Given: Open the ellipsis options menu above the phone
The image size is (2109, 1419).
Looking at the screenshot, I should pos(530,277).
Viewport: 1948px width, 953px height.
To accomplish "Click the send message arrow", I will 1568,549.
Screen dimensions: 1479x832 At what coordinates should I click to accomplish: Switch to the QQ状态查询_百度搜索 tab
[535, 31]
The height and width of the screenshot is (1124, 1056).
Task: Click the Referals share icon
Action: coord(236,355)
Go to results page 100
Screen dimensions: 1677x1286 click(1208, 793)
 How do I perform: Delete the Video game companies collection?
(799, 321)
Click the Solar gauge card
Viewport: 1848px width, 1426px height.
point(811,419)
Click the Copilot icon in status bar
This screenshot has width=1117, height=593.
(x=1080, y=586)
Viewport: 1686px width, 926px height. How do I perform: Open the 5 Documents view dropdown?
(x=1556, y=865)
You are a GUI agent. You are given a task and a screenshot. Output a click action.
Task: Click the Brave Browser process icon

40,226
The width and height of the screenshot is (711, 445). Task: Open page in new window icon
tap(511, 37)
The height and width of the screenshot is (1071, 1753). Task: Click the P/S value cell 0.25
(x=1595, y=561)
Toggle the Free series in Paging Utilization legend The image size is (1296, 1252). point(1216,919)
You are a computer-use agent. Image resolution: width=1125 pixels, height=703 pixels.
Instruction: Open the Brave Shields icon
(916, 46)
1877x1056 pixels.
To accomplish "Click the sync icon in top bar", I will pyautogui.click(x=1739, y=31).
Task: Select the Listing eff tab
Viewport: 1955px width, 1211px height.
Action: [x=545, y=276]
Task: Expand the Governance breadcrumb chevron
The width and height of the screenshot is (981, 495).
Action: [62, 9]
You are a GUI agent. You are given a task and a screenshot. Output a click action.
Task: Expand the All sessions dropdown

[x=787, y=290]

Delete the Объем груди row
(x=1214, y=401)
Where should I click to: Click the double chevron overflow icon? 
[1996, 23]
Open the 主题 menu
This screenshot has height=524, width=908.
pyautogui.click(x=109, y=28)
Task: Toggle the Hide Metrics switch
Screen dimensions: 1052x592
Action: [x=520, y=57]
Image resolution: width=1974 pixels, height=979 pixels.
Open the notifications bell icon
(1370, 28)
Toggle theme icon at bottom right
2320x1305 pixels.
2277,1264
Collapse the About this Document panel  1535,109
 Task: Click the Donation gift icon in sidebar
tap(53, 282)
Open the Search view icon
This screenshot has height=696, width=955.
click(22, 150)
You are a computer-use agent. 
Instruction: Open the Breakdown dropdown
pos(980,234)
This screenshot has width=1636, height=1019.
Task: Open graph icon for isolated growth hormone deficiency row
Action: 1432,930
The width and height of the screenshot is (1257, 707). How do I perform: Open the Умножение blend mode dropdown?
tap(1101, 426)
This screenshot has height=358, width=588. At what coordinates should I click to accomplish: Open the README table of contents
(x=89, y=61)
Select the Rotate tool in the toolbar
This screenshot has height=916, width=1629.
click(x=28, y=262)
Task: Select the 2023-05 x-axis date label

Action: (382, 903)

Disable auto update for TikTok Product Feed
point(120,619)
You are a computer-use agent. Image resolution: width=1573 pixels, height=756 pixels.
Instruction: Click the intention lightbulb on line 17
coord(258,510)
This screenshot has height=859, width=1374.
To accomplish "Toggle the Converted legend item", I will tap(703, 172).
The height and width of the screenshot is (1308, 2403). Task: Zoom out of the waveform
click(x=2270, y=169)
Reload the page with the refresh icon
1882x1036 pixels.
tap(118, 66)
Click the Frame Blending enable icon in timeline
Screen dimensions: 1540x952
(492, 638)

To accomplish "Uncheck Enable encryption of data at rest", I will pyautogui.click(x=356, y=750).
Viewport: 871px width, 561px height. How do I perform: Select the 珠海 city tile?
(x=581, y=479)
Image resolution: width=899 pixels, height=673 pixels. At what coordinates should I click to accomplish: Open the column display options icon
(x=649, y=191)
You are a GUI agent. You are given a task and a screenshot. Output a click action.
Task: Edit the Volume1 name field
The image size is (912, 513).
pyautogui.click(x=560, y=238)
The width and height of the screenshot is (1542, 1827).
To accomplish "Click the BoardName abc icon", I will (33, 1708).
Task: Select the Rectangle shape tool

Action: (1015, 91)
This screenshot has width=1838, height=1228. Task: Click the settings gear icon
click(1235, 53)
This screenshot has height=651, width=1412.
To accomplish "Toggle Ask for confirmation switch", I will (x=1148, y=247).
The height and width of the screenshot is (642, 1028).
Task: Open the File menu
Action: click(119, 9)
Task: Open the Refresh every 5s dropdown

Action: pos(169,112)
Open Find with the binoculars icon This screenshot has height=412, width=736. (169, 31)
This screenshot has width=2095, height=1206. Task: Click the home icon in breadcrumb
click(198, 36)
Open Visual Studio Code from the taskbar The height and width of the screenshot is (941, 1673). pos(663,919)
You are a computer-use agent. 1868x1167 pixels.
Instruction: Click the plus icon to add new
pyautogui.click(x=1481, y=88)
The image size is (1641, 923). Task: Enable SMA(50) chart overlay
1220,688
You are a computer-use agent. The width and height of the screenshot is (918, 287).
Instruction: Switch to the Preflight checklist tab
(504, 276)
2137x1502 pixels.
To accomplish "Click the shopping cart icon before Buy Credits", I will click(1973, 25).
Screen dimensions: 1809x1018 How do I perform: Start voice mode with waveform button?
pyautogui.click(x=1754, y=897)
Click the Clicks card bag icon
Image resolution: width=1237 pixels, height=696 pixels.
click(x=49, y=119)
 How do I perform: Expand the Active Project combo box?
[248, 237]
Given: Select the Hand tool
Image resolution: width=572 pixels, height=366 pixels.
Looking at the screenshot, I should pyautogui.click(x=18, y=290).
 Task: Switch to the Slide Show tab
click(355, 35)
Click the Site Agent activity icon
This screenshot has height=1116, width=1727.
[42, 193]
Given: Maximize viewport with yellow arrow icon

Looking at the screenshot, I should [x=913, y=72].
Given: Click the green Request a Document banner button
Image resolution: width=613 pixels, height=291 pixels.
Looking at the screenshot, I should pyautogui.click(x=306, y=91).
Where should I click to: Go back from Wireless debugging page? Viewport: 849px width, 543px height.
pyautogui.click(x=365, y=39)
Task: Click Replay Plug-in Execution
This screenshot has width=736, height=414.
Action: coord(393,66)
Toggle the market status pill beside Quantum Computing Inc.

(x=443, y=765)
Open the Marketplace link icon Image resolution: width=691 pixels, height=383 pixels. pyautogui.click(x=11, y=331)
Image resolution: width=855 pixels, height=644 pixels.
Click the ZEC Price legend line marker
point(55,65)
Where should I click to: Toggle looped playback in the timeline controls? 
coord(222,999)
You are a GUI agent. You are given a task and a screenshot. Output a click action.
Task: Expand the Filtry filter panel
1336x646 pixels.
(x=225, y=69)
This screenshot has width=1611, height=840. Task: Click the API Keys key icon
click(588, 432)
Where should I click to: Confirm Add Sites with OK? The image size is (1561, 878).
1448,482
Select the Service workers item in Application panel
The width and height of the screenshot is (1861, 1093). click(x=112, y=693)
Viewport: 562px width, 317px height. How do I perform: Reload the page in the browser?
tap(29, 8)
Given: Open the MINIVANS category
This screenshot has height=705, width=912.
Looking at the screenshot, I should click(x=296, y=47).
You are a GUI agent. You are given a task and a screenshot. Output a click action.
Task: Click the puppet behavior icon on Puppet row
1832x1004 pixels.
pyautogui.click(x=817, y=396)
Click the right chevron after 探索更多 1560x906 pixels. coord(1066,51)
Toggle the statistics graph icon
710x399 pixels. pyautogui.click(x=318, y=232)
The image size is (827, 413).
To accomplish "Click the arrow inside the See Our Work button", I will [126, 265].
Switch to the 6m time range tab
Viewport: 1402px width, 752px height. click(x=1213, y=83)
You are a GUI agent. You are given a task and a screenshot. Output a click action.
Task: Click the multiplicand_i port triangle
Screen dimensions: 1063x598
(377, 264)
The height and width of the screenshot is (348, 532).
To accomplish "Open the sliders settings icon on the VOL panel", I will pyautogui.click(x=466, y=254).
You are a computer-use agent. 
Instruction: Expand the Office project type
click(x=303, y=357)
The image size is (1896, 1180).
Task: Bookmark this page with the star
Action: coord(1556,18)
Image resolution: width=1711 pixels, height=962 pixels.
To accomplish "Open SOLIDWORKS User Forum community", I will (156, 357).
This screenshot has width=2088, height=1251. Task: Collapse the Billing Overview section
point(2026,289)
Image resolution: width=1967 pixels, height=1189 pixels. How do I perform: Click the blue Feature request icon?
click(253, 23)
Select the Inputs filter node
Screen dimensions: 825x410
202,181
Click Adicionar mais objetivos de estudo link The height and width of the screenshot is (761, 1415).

=====

What this task involves: Set out every line from the material that contains the string "link".

Solved exercise:
Open the Marketplace link icon Image resolution: width=691 pixels, height=383 pixels. pyautogui.click(x=11, y=331)
Click Adicionar mais objetivos de estudo link The height and width of the screenshot is (761, 1415).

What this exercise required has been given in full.